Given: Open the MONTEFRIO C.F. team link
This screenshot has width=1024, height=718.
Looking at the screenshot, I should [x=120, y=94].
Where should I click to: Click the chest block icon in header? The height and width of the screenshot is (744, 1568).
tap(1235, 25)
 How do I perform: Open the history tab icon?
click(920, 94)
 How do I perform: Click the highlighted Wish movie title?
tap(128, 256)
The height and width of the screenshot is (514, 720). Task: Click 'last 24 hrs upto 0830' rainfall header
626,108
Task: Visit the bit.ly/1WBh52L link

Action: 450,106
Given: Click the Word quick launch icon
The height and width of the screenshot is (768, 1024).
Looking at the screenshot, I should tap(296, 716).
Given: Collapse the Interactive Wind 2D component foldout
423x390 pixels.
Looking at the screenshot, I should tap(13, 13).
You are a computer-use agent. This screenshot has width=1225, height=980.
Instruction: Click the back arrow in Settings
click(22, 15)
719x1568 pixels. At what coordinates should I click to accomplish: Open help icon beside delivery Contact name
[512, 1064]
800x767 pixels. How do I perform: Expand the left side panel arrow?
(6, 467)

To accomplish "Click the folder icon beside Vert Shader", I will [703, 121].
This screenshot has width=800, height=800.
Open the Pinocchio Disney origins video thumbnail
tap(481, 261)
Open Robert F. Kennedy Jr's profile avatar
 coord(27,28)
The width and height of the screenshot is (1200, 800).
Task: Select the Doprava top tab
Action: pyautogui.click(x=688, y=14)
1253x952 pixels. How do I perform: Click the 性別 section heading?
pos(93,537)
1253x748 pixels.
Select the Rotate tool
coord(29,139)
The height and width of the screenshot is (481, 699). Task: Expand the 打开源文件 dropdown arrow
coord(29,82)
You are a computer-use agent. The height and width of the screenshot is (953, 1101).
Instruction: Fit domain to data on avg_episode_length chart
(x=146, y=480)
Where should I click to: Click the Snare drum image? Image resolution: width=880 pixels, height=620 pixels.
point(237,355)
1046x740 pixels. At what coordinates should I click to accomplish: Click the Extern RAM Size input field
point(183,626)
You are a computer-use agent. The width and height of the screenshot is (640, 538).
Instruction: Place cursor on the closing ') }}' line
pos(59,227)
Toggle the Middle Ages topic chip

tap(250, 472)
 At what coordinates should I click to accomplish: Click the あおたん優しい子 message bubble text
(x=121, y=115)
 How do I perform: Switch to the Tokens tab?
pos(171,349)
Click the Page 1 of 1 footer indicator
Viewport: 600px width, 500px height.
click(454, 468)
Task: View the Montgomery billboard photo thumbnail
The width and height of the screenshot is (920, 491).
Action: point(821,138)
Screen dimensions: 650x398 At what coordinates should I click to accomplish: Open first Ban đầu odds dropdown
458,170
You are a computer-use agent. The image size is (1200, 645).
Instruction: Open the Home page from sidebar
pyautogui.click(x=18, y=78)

§ **Work to complete**: Please be sure to repeat every entry exactly.

§ **Result of this task**:
Given: Open the MONTEFRIO C.F. team link
This screenshot has width=1024, height=718.
Looking at the screenshot, I should [x=120, y=94].
Where should I click to: Click the chest block icon in header? The height and width of the screenshot is (744, 1568).
tap(1235, 25)
 How do I perform: Open the history tab icon?
click(920, 94)
 How do I perform: Click the highlighted Wish movie title?
tap(128, 256)
The height and width of the screenshot is (514, 720). Task: Click 'last 24 hrs upto 0830' rainfall header
626,108
Task: Visit the bit.ly/1WBh52L link

Action: 450,106
Given: Click the Word quick launch icon
The height and width of the screenshot is (768, 1024).
Looking at the screenshot, I should tap(296, 716).
Given: Collapse the Interactive Wind 2D component foldout
423x390 pixels.
Looking at the screenshot, I should tap(13, 13).
You are a computer-use agent. This screenshot has width=1225, height=980.
Instruction: Click the back arrow in Settings
click(22, 15)
719x1568 pixels. At what coordinates should I click to accomplish: Open help icon beside delivery Contact name
[512, 1064]
800x767 pixels. How do I perform: Expand the left side panel arrow?
(6, 467)

To accomplish "Click the folder icon beside Vert Shader", I will [703, 121].
This screenshot has width=800, height=800.
Open the Pinocchio Disney origins video thumbnail
tap(481, 261)
Open Robert F. Kennedy Jr's profile avatar
 coord(27,28)
The width and height of the screenshot is (1200, 800).
Task: Select the Doprava top tab
Action: pyautogui.click(x=688, y=14)
1253x952 pixels. How do I perform: Click the 性別 section heading?
pos(93,537)
1253x748 pixels.
Select the Rotate tool
coord(29,139)
The height and width of the screenshot is (481, 699). Task: Expand the 打开源文件 dropdown arrow
coord(29,82)
You are a computer-use agent. The height and width of the screenshot is (953, 1101).
Instruction: Fit domain to data on avg_episode_length chart
(x=146, y=480)
Where should I click to: Click the Snare drum image? Image resolution: width=880 pixels, height=620 pixels.
point(237,355)
1046x740 pixels. At what coordinates should I click to accomplish: Click the Extern RAM Size input field
point(183,626)
You are a computer-use agent. The width and height of the screenshot is (640, 538).
Instruction: Place cursor on the closing ') }}' line
pos(59,227)
Toggle the Middle Ages topic chip

tap(250, 472)
 At what coordinates should I click to accomplish: Click the あおたん優しい子 message bubble text
(x=121, y=115)
 How do I perform: Switch to the Tokens tab?
pos(171,349)
Click the Page 1 of 1 footer indicator
Viewport: 600px width, 500px height.
click(454, 468)
Task: View the Montgomery billboard photo thumbnail
The width and height of the screenshot is (920, 491).
Action: point(821,138)
Screen dimensions: 650x398 At what coordinates should I click to accomplish: Open first Ban đầu odds dropdown
458,170
You are a computer-use agent. The image size is (1200, 645).
Instruction: Open the Home page from sidebar
pyautogui.click(x=18, y=78)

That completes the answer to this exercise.